Crossing bridges and down the paths you can’t help but stop at almost every house to take in the history or just the lovely views. This polder (an area of reclaimed land) is a typical example of the soft boggy pastureland of the region with it’s low-lying land surrounded by drainage channels. The water in the polder is regulated by windmills. The polder itself is now a nature reserve to many meadowland-, water- and wildfowl, you might even come across a grass snake.

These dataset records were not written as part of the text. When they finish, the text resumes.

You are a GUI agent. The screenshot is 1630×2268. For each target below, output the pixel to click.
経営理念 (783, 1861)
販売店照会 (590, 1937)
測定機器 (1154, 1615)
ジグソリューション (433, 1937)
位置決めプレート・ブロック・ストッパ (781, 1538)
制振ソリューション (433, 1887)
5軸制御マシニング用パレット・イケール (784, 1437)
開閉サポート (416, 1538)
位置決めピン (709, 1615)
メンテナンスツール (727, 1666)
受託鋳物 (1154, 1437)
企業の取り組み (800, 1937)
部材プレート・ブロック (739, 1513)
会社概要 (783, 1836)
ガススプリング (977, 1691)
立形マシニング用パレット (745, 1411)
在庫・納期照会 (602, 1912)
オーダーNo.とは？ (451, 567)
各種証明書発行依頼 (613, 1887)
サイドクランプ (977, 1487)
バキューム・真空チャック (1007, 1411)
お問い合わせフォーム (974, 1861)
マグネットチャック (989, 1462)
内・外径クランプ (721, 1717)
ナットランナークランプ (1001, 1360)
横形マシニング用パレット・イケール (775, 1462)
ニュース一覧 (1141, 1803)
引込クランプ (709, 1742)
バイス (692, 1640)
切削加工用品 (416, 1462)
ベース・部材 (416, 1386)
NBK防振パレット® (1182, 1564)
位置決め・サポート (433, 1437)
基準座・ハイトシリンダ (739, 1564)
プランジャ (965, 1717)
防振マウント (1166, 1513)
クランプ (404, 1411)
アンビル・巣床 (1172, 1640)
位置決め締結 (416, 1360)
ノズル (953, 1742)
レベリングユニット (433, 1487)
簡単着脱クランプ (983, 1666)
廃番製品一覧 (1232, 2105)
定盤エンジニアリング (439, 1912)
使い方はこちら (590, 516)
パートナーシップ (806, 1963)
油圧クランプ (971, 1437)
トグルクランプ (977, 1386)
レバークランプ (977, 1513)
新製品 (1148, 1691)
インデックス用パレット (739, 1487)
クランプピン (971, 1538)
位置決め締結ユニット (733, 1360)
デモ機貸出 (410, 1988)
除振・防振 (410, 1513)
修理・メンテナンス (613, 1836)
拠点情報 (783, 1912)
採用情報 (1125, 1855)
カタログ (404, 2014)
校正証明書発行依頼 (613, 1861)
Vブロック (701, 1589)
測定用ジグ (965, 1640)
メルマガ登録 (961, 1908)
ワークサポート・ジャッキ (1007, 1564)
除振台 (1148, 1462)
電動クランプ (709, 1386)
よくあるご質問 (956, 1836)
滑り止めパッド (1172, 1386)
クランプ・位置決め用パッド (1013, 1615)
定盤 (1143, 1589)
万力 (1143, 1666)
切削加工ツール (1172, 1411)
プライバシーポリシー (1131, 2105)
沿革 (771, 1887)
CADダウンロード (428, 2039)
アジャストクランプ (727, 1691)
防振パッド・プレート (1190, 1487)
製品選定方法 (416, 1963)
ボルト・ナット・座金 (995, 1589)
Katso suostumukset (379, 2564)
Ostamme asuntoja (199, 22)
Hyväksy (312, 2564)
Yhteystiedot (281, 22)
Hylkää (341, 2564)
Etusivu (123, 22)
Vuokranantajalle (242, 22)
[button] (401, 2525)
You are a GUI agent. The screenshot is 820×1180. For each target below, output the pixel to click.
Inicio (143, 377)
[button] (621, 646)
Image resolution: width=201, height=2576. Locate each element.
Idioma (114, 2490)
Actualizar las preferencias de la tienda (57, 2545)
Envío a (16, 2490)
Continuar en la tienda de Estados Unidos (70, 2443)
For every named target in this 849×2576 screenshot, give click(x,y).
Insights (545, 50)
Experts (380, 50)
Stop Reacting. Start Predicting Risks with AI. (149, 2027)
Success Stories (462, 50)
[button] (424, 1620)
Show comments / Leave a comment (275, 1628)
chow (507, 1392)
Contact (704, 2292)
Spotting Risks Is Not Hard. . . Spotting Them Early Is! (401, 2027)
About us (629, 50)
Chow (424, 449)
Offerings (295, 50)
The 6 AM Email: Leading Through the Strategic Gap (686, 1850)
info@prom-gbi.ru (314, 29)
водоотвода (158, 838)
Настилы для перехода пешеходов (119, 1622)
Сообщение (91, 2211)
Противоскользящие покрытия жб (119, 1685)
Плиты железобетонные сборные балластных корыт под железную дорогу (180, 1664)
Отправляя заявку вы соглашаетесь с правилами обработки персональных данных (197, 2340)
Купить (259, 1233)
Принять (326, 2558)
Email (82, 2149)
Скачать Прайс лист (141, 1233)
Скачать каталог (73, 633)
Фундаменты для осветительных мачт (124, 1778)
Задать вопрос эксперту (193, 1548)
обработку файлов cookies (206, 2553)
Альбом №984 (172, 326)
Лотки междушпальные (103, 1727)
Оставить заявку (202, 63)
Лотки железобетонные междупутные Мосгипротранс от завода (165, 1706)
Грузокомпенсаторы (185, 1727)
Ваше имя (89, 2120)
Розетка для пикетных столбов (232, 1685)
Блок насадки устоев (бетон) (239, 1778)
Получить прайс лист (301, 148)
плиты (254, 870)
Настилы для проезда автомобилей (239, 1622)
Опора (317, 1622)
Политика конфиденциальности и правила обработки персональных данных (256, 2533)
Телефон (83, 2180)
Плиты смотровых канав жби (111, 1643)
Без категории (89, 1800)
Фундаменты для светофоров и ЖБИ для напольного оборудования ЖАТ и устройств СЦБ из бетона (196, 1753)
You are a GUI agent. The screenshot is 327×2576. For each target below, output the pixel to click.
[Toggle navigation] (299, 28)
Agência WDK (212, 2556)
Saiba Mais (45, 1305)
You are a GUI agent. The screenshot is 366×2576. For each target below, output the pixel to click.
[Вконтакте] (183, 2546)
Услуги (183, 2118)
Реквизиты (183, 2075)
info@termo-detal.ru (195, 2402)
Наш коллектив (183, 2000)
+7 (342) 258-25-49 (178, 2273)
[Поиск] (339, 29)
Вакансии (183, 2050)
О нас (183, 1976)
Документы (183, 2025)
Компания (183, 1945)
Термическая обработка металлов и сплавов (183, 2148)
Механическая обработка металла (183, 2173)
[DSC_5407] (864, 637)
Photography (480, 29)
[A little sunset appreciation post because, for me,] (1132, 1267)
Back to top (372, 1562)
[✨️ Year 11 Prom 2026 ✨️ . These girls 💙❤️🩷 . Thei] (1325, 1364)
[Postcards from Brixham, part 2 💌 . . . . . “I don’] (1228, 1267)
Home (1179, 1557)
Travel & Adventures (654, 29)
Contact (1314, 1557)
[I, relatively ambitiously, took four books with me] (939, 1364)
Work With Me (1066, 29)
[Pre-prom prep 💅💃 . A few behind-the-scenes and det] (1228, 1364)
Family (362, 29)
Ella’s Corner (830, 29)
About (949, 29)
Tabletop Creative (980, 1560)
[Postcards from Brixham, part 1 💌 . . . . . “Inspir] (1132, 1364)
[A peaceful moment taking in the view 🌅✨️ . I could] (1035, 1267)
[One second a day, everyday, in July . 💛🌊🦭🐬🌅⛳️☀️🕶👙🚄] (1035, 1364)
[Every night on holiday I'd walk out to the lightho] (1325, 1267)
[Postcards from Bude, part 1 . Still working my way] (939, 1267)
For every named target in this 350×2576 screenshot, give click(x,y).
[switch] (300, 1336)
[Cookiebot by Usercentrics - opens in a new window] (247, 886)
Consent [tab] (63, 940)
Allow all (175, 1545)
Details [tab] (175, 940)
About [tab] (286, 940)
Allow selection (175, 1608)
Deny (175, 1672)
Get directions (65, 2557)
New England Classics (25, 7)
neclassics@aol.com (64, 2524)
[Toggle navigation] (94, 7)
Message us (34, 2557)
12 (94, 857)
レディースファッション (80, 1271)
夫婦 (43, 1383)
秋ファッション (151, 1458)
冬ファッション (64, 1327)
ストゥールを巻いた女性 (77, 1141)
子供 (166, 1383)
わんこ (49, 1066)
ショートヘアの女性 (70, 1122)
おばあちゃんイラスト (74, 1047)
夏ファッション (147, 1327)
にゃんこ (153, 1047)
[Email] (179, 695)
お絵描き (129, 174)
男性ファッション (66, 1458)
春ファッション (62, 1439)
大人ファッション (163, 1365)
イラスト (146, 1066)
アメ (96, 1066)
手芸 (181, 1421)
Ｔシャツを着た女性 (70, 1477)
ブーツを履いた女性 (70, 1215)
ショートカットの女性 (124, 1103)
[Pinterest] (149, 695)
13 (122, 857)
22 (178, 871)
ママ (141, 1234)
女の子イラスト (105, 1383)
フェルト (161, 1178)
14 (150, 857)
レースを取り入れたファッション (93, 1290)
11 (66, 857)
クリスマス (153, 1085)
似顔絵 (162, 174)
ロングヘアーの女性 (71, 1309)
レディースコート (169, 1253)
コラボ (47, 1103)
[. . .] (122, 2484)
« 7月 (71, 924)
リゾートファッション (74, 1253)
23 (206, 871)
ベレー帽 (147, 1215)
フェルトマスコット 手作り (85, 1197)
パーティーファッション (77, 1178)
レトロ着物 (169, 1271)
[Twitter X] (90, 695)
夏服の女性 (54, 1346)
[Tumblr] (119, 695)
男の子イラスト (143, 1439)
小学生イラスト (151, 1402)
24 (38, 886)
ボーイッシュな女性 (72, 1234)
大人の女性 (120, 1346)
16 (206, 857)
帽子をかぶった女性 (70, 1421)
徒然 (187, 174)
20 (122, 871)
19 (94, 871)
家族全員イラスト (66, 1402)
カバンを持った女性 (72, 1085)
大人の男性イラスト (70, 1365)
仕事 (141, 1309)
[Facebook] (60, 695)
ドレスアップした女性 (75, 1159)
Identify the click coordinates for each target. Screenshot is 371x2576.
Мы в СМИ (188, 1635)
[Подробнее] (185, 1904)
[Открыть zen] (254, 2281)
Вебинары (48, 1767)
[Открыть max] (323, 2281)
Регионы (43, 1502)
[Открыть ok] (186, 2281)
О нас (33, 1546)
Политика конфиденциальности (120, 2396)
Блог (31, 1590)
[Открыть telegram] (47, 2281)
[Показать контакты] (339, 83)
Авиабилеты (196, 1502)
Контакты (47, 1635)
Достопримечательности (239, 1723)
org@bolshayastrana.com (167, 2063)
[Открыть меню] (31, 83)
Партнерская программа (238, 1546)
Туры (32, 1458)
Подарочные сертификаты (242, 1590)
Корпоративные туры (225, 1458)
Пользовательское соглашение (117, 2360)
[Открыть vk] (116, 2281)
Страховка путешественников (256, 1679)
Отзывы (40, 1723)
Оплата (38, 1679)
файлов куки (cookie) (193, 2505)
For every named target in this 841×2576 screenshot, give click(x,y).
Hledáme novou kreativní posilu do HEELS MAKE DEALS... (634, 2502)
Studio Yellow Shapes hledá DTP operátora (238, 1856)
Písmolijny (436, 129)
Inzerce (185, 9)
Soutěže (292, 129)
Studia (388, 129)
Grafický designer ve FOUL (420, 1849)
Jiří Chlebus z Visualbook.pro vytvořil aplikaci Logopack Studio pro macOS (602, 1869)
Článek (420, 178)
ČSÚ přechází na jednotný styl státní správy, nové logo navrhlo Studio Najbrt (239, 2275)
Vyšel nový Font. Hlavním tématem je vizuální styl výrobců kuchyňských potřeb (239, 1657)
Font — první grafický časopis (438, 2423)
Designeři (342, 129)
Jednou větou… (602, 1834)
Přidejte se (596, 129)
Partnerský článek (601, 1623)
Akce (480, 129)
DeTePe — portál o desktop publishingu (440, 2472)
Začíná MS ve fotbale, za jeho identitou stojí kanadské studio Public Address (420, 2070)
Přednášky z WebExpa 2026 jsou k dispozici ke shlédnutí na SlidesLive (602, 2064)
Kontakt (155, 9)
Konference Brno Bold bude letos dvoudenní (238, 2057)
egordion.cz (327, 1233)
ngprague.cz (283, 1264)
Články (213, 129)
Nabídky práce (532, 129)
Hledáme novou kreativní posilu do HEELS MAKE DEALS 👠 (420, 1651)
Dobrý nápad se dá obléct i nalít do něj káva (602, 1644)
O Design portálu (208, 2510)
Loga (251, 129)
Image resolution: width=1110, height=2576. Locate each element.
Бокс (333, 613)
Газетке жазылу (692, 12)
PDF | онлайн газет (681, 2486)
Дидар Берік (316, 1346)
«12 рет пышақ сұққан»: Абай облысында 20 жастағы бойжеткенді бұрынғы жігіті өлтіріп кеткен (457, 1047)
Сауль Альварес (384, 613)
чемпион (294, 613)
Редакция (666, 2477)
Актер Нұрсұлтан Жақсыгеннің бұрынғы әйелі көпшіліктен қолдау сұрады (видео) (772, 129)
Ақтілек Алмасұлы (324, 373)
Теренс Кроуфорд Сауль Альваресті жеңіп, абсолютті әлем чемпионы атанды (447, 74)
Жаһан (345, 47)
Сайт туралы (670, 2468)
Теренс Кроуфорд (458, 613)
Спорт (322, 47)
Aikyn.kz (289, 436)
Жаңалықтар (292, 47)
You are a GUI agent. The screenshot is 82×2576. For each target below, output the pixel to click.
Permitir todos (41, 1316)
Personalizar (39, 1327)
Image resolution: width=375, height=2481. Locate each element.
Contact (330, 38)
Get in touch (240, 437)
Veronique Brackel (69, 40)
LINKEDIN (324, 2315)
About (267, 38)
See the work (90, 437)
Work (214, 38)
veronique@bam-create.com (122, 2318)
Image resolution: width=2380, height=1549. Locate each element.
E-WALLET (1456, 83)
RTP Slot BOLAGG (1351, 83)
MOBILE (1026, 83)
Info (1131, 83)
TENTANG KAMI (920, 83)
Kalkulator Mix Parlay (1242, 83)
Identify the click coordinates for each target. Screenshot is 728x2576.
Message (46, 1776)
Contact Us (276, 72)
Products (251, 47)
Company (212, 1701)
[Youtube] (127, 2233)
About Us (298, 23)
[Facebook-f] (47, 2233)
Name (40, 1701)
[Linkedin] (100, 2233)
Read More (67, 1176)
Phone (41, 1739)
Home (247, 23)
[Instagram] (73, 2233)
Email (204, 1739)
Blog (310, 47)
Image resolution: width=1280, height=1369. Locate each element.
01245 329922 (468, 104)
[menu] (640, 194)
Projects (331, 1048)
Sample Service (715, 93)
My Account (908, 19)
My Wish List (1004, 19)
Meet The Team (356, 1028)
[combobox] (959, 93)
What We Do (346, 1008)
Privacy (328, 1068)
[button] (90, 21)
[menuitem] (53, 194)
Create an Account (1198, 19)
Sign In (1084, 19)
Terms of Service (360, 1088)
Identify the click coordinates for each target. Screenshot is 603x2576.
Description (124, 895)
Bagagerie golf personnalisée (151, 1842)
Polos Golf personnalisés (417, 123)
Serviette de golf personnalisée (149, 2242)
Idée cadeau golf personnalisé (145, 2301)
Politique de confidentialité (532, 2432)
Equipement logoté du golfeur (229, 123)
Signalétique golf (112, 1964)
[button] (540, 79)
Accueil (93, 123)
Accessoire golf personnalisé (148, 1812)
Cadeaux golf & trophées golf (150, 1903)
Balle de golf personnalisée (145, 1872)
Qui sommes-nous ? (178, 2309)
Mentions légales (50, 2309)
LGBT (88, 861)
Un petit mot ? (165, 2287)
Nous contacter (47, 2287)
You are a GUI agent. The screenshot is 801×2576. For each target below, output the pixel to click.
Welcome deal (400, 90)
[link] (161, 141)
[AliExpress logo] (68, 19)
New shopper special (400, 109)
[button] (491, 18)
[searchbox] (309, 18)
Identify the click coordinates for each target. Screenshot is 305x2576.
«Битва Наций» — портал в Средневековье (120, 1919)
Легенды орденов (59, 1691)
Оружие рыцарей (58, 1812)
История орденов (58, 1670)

I can hear you think, you’re talking all about Dutch history and culture, so where’s the wooden shoes? Well, let’s head to the Schippersplein (sailors square) which is surrounded by 18th century storage barns and warehouses. Because of the soft soil wood was the most common used building material. And most of the buildings were tarred to protect them from mildew. The Wooden Shoe Workshop is situated in a former 1780 snuff, flour and grain warehouse ‘de vreede’, relocated to the Zaanse Schans in 1984. Part of the storehouse has been devoted to the Wooden Shoe Museum, one of the finest and most extensive collection of wooden shoes to be found anywhere in the world.
There’s really so much to see and experience here. There is also a cheese maker’s selling all sorts of different cheeses. Diamonds are cut and Dutch pottery is painted by hand. There is also a traditionally distilled liqueur made here. Or you can even choose to stay at the Zaanse Schans’s Bed & Breakfast Heerlijck Slapen. Along Zeilenmakerspad, you will find the bakery and museum ‘In de Gecroonde Duyvekater’ which takes its name from the duivekater, a popular sweet local bread which you can still buy here!
For me it’s time to head to restaurant Hope for the black whale (De Hoop op d’Swarte Walvis) for a coffee and a piece of traditional Dutch apple pie, before I make my way to the windmills. The front part of this restaurant used to be an orphanage and was built in 1717 in the village of Westzaan.